> [EXCERPTED TEXT]
==================================================
TOKYO - A top politician mourned its passing and a truck driver started a brawl when his order was refused. All week, office workers and laborers have mobbed restaurants at lunchtime for a final mouthful.
The cause of the fuss? The Japanese beef bowl.
Tokyo's 2-month-old ban on American beef imports - because of fears over mad cow disease - hit the Japanese lunchtime crowd this week as restaurants serving the cheap and filling gyu-don - beef and onions on rice - were running out of meat.
The most popular of the restaurants, Yoshinoya, dealt the biggest shock, announcing it would serve its final beef bowl this past Wednesday, prompting a mad "beef rush" of 2-million customers - double the usual - at its 900-plus outlets.
This country is the most lucrative overseas market for American beef - it bought about $1-billion worth in 2002 - and much ends up in gyu-don bowls.
==================================================
(Records excerpted from a collection)
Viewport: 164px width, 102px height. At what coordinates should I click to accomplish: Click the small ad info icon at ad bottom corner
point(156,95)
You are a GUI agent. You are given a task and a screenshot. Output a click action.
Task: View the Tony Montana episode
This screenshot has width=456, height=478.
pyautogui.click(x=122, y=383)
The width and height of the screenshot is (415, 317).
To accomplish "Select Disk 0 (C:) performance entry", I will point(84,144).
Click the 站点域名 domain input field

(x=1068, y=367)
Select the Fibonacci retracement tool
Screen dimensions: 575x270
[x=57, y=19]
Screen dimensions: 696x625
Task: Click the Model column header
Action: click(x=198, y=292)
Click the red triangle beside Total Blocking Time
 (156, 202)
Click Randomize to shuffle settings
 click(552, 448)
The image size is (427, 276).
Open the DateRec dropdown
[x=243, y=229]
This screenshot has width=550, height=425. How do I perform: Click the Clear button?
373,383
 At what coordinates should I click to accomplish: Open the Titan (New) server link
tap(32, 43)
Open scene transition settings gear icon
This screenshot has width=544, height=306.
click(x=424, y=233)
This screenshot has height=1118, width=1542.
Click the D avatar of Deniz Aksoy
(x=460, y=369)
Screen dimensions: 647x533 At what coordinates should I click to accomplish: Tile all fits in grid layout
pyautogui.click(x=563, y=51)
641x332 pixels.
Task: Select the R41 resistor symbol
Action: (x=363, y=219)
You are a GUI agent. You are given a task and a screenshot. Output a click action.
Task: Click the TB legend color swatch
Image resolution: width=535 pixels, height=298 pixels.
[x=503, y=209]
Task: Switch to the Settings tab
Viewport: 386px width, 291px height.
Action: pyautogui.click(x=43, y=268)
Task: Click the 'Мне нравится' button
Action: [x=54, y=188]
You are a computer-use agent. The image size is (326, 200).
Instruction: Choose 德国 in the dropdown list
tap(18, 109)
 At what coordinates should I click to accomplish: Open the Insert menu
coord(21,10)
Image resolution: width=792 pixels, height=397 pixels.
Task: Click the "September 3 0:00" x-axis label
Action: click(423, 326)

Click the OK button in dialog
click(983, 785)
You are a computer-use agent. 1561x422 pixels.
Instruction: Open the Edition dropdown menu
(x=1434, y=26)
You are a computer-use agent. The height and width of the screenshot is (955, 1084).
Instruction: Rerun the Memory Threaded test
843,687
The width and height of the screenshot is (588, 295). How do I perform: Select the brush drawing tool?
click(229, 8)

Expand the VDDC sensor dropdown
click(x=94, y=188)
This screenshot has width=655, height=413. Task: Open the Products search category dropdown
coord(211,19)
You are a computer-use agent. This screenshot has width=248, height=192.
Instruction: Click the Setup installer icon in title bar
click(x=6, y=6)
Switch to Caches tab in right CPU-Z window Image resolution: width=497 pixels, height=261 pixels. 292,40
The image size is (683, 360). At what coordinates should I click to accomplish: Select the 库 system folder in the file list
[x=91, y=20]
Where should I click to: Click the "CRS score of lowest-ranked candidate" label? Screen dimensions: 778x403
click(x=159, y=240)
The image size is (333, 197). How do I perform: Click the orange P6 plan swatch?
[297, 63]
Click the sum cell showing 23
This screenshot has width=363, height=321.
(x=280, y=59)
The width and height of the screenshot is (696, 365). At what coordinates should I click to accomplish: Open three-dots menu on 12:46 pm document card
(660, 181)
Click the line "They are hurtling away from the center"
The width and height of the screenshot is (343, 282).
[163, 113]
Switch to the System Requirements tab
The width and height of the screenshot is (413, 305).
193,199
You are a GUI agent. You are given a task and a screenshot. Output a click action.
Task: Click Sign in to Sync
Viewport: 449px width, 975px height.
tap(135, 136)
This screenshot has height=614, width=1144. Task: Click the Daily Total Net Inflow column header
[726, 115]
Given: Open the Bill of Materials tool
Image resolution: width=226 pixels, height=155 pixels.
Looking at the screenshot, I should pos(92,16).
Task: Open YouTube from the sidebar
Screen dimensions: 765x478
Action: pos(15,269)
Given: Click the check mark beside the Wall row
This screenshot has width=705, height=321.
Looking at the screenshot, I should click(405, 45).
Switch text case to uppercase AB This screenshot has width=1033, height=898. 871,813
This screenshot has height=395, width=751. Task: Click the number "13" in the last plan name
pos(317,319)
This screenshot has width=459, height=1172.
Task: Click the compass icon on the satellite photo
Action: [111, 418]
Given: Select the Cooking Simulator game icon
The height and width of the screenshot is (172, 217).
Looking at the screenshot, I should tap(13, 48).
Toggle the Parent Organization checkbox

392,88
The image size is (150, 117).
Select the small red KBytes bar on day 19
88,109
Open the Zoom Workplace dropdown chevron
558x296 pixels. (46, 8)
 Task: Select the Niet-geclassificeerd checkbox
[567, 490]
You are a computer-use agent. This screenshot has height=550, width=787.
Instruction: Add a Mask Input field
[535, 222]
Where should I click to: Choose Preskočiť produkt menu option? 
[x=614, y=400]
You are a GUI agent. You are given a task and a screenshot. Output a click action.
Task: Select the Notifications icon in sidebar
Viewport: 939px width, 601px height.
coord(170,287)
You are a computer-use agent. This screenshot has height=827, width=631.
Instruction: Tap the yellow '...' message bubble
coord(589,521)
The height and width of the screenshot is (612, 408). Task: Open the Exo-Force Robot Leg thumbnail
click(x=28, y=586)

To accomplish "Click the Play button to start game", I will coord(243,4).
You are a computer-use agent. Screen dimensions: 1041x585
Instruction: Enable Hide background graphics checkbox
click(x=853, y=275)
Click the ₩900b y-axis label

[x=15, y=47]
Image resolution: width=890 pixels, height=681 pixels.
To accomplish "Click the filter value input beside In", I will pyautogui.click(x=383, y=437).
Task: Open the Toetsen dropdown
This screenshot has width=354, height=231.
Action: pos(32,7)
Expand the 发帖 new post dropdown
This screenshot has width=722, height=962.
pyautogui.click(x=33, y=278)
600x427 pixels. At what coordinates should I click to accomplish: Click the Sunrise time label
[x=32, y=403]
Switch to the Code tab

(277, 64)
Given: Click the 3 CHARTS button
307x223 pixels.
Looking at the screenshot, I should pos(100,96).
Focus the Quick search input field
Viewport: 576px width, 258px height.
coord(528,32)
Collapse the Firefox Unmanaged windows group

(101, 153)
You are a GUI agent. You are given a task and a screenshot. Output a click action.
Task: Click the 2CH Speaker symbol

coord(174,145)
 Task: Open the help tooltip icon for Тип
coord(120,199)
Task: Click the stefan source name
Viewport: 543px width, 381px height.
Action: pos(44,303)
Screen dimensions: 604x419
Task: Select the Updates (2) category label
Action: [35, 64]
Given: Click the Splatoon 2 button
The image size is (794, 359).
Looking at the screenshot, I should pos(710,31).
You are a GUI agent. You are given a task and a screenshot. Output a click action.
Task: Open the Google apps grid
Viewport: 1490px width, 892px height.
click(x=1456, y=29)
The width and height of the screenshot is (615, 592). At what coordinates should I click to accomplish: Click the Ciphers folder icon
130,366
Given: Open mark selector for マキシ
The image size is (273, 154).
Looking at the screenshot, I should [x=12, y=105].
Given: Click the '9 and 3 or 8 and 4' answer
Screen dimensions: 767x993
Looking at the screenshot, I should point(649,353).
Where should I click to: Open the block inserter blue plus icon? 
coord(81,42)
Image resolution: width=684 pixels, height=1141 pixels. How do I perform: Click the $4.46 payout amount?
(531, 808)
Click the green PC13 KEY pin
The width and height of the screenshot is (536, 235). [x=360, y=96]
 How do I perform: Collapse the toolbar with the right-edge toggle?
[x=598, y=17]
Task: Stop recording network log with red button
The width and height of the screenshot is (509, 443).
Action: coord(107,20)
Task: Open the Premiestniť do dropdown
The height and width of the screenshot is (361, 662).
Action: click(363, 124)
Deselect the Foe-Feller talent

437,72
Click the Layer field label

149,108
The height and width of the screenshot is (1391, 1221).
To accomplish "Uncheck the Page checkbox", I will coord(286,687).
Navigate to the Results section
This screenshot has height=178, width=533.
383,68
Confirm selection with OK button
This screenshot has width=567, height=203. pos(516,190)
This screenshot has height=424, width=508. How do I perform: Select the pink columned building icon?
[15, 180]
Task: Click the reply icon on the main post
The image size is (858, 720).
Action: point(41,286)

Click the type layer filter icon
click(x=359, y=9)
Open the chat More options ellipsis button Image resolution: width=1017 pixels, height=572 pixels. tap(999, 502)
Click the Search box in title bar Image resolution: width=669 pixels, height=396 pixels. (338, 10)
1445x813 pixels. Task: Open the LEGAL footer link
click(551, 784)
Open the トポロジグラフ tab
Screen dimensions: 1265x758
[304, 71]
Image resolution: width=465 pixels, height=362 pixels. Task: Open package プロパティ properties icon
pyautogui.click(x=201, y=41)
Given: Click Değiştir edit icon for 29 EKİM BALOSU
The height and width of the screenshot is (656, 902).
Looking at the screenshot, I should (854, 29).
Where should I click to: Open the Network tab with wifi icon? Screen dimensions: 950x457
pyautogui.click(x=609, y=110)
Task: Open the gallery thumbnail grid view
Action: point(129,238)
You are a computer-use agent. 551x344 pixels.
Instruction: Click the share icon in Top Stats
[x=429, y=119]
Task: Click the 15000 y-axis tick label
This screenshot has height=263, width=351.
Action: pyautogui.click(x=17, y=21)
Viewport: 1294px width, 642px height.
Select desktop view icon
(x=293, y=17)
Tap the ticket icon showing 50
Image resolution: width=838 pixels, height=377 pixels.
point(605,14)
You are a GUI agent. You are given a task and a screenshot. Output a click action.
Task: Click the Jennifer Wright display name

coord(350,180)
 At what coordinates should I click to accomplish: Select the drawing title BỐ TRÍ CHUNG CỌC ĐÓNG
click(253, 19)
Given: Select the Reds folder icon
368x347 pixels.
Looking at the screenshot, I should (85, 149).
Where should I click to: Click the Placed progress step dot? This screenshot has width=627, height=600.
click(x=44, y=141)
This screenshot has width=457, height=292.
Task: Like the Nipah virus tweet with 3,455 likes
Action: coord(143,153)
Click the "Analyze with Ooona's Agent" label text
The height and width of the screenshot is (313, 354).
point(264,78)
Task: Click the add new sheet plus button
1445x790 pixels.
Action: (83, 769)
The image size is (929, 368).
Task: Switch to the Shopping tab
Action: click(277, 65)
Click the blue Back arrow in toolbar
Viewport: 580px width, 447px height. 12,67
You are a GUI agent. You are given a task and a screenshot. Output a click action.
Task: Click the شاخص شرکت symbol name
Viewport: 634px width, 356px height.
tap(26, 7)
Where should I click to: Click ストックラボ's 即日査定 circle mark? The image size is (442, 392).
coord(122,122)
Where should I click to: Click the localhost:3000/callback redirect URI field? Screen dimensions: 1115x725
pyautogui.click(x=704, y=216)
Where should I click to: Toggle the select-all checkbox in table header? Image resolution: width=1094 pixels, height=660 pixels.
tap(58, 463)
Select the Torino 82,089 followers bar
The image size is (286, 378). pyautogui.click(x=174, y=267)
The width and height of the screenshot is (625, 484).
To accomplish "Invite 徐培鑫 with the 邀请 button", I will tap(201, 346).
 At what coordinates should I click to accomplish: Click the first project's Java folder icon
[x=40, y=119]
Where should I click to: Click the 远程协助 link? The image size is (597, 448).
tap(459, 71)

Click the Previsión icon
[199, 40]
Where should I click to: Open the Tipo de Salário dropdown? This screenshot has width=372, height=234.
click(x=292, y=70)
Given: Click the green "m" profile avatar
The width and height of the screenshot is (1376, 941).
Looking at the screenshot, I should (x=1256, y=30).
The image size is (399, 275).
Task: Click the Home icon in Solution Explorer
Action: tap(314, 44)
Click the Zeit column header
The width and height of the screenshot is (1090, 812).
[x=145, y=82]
==================================================
> [DIRECTIONS]
[A] Echo the beef bowl text word for word, starting with "The cause of" and going on through "in gyu-don bowls.".
[B] Continue the text about the Japanese beef bowl shortage with what follows its last sentence.
The records are unrelated to the text about the Japanese beef bowl and stand apart from it.

> [ANSWERS PER TASK]
[A]
The cause of the fuss? The Japanese beef bowl.
Tokyo's 2-month-old ban on American beef imports - because of fears over mad cow disease - hit the Japanese lunchtime crowd this week as restaurants serving the cheap and filling gyu-don - beef and onions on rice - were running out of meat.
The most popular of the restaurants, Yoshinoya, dealt the biggest shock, announcing it would serve its final beef bowl this past Wednesday, prompting a mad "beef rush" of 2-million customers - double the usual - at its 900-plus outlets.
This country is the most lucrative overseas market for American beef - it bought about $1-billion worth in 2002 - and much ends up in gyu-don bowls.

[B]
Japan and 30 other nations halted imports of American beef in December after a case of mad cow disease was discovered in Washington state. It is calling for stricter U.S. measures to stop the disease's spread.
In the meantime, a staple of the middle-class lunch crowd is fading away.
Low-cost restaurants like Yoshinoya, which relies on U.S. suppliers for 99 percent of the beef used in its trademark dish, have been unable to find a satisfactory alternative to American meat. Gyu-don lovers say Australian beef has a different taste.
The beef bowl is a natural favorite for those in search of a quick, cheap lunch, particularly after a decadelong economic slowdown has eaten away at Japanese wallets.
Servings of gyu-don - often ordered by buying a ticket from a vending machine and handing it to the waitress - start at about $2.50.
"I used to eat frequently here because it's cheap and good," said Hirokazu Takemoto, an office worker, who had just tried Yoshinoya's new curry rice bowl - one of the items introduced to replace gyu-don. His assessment? "It was okay."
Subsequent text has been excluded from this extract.